→ **Исходный текст**:
>>>>
Творец «Илиады» не сомневается, что динамика Троянской войны и волнующая история ее сражений всецело зависят от воли олимпийцев. Ссора между Ахиллесом и Агамемноном представляет собой только благоприятный момент, служит только первопричиной. «Пой, о богиня, про гнев Ахиллеса, Пелеева сына» — такими словами начинается поэма. Но инициатором и активным вдохновителем распри между героем, сыном богини, и смертным властелином Аргоса выступает все-таки бог. Разумеется, поэт обращается к богине с просьбой вести свой рассказ «с самого дня, как впервые взаимной вражде разделились богоподобный Ахилл и властитель мужей Агамемнон» (Илиада, I, 2—3). Но существует и другое начало. Распря, столкнувшая лицом к лицу царя и его вернейшего воина, имеет иное основание — решающее и божественное. «Кто ж из богов их обоих привел состязаться враждою?» — вопрошает поэт. И тут же появляется главное действующее лицо — Аполлон. Итак, у истоков вражды стоит сын Латоны и Зевса: Аполлон увидел, как правитель ахейцев грубо обошелся с одним из его жрецов, и «сердцем разгневанный, быстро сошел он с вершины Олимпа» (Илиада, I, 44—45), полный решимости отомстить. Агамемнон отказался отдать Хризу, жрецу Аполлона, его дочь, молодую женщину, которую Атрид сделал своей наложницей, захватив ее в поверженной Хризе. Но, оскорбив служителя культа, Агамемнон нанес тем самым оскорбление богу: дерзкая заносчивость царя пришлась не по нраву Аполлону. И он начал действовать. Он вторгся в скучную жизнь, где уже давным-давно ничего не происходило. Именно Аполлон развязал беспокойную и невероятную войну. Что касается первопричины оскорбления, нанесенного Агамемноном жрецу и его богу, то она, скорее всего, проистекает из вполне человеческой надменности правителя. Однако не стоит забывать, что сам ход войны прекрасно вписывается в замысел Зевса.
<<<<
→ **Исходные данные**:
>>>>
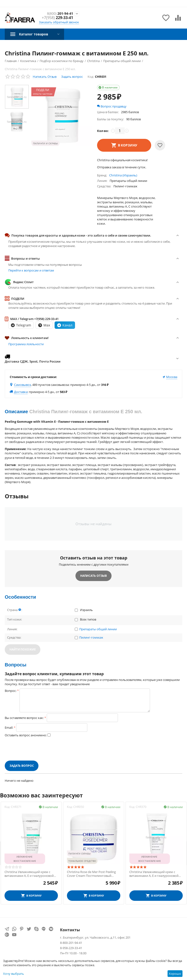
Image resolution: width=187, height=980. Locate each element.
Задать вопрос (72, 76)
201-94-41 (59, 13)
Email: (9, 727)
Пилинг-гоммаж (91, 638)
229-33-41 (57, 18)
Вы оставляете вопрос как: (24, 718)
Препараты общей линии (98, 629)
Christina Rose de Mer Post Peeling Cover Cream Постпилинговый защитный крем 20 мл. (91, 874)
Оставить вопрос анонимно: (25, 735)
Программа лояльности (26, 344)
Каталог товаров (36, 34)
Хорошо (175, 974)
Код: (90, 76)
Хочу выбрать (13, 974)
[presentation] (41, 749)
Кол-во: (103, 130)
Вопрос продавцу (112, 106)
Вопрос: (10, 690)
<<<<
→ **Задания**:
1/ Что, согласно исходному тексту, отказался сделать Агамемнон?
2/ Процитируй записи от самого начала до строки с «Christina Rose de» включительно. Картинки в ответ не включай.

→ **Ответы**:
1/ Агамемнон отказался отдать Хризу, жрецу Аполлона, его дочь.

2/
Image resolution: width=187, height=980. Locate each element.
Задать вопрос (72, 76)
201-94-41 (59, 13)
Email: (9, 727)
Пилинг-гоммаж (91, 638)
229-33-41 (57, 18)
Вы оставляете вопрос как: (24, 718)
Препараты общей линии (98, 629)
Christina Rose de Mer Post Peeling Cover Cream Постпилинговый защитный крем 20 мл. (91, 874)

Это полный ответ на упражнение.